Township in Ohio, US

Wayne Township is one of the ten townships of Fayette County, Ohio, United States. As of the 2020 census the population was 1,341.

==Geography==
Located in the southeastern part of the county, it borders the following townships:
- Marion Township - north
- Perry Township, Pickaway County - northwest corner
- Deerfield Township, Ross County - far east
- Concord Township, Ross County - southeast
- Buckskin Township, Ross County - far south
- Madison Township, Highland County - south corner
- Perry Township - west
- Union Township - northwest

Wayne Township is the only township in Fayette County to border Ross County, other than at a corner point.

No municipalities are located in Wayne Township, although the census-designated place of Good Hope lies in the township's center.

==Name and history==
It is one of twenty Wayne Townships statewide.

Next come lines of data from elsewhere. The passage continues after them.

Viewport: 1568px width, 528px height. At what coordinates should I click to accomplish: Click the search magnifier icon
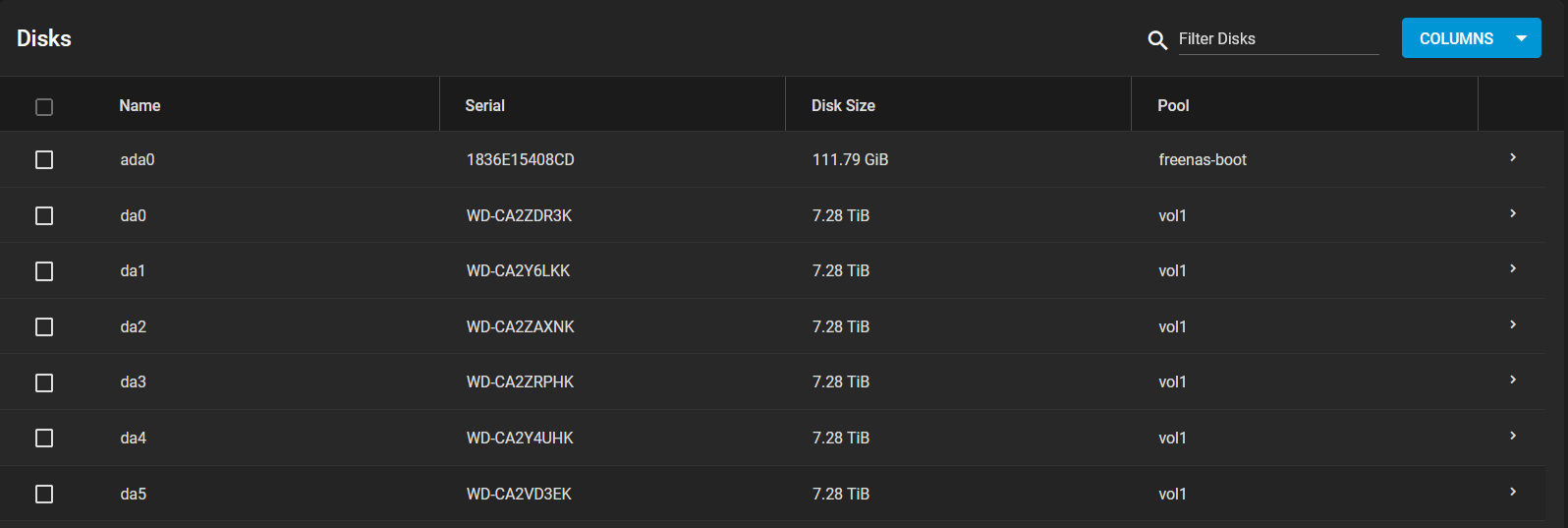(1157, 39)
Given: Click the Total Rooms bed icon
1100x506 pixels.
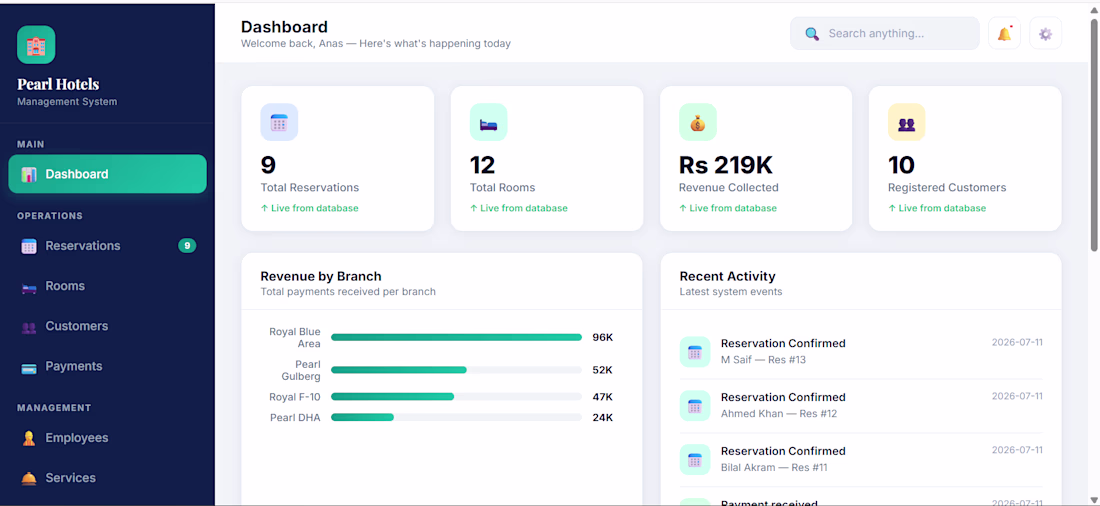Looking at the screenshot, I should [488, 122].
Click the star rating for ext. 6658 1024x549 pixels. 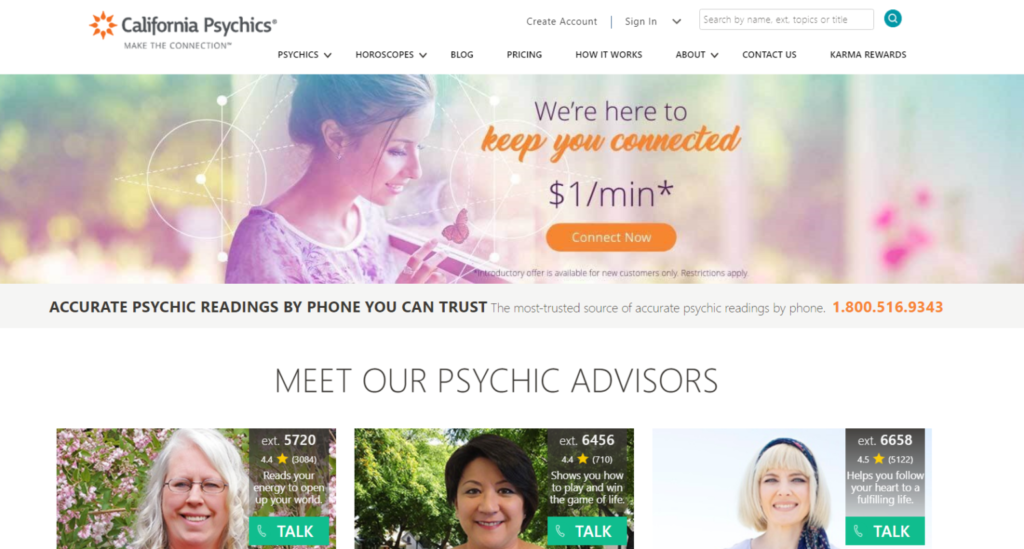tap(878, 459)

In 1833, Wayne Township contained one gristmill and two saw mills.

==Government==
The township is governed by a three-member board of trustees, who are elected in November of odd-numbered years to a four-year term beginning on the following January 1. Two are elected in the year after the presidential election and one is elected in the year before it. There is also an elected township fiscal officer, who serves a four-year term beginning on April 1 of the year after the election, which is held in November of the year before the presidential election. Vacancies in the fiscal officership or on the board of trustees are filled by the remaining trustees.